O sucesso da gestão da DPOC «assenta numa equipa de cuidados de saúde primários funcional»
Rui Costa, coordenador do GRESP - Grupo de Estudos de Doenças Respiratórias, um núcleo da Associação Portuguesa de Medicina Geral e Familiar, sublinha, na última edição do Jornal Médico, que "uma mais efetiva e eficiente gestão integrada da doença pulmonar obstrutiva crónica (DPOC) certamente contribuirá para reduzir a taxa de internamentos, de morbilidade e de mortalidade por esta doença respiratória".
Doença associada a múltiplas comorbilidades
O especialista em MGF começa por explicar o alcance da DPOC: "uma doença obstrutiva crónica das vias aéreas com manifestações sistémicas e associada a múltiplas comorbilidades, tais como doenças cardiovasculares, infeções respiratórias, osteoporose, ansiedade e depressão, doença do refluxo gastroesofágico, cancro do pulmão, apneia do sono, síndrome metabólica, diabetes e bronquiectasias, entre muitas outras".
Na sua opinião, "o médico de família deverá, no âmbito das suas funções, ser capaz de fazer a prevenção, o diagnóstico precoce, a avaliação da gravidade, o tratamento mais adequado, o seguimento e acompanhamento da maior parte dos doentes com DPOC e saber quando solicitar apoio e referenciar para cuidados mais diferenciados".
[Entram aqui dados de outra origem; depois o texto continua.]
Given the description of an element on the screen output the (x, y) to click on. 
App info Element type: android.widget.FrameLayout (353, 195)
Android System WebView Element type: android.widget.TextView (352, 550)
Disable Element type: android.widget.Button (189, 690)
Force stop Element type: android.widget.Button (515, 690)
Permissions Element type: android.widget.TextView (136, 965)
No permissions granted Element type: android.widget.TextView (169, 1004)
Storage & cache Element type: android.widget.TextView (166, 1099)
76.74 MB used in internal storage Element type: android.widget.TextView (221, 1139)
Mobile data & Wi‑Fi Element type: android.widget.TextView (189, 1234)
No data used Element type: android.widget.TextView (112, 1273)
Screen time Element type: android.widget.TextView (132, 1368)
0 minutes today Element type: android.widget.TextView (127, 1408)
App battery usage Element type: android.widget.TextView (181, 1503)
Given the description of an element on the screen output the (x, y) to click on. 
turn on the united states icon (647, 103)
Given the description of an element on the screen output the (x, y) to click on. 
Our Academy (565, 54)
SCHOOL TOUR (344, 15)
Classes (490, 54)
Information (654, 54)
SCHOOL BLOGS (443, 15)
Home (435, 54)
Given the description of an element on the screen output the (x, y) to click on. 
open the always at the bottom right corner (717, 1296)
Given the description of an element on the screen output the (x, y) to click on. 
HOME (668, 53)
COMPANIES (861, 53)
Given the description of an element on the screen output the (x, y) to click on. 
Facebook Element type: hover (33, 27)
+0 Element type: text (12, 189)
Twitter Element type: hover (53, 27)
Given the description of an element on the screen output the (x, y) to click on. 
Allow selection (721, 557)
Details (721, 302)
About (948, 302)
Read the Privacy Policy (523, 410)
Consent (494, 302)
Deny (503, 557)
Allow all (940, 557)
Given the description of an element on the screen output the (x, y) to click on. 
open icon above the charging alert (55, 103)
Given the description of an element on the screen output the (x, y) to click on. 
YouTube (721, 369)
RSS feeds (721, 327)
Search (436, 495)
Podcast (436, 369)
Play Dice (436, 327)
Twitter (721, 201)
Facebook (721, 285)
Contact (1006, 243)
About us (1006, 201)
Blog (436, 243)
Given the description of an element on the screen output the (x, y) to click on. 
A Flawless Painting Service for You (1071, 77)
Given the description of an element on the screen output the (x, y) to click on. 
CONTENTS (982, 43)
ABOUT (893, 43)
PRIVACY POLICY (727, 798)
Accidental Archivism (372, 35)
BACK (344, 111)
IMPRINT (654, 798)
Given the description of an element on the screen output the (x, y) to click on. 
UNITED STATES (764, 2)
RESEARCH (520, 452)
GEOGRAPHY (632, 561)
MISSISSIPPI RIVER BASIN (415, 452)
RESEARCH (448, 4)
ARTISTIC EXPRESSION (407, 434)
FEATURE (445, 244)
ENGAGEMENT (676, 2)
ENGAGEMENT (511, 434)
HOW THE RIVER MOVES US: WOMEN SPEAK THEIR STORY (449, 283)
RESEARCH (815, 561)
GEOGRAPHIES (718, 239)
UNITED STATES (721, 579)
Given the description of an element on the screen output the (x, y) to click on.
Afirma igualmente que a educação contínua do doente e da sua família sobre a DPOC e as modalidades de prevenção de crises, vigilância e tratamento que deve utilizar "são também componentes importantes da estratégia de controlo desta incapacitante doença".
Elementos chave
Segundo Rui Costa, o sucesso da gestão da DPOC "assenta na prestação de cuidados de saúde personalizados, continuados e de qualidade, assenta numa equipa de CSP funcional, em que o médico de família e o enfermeiro de família são elementos chave".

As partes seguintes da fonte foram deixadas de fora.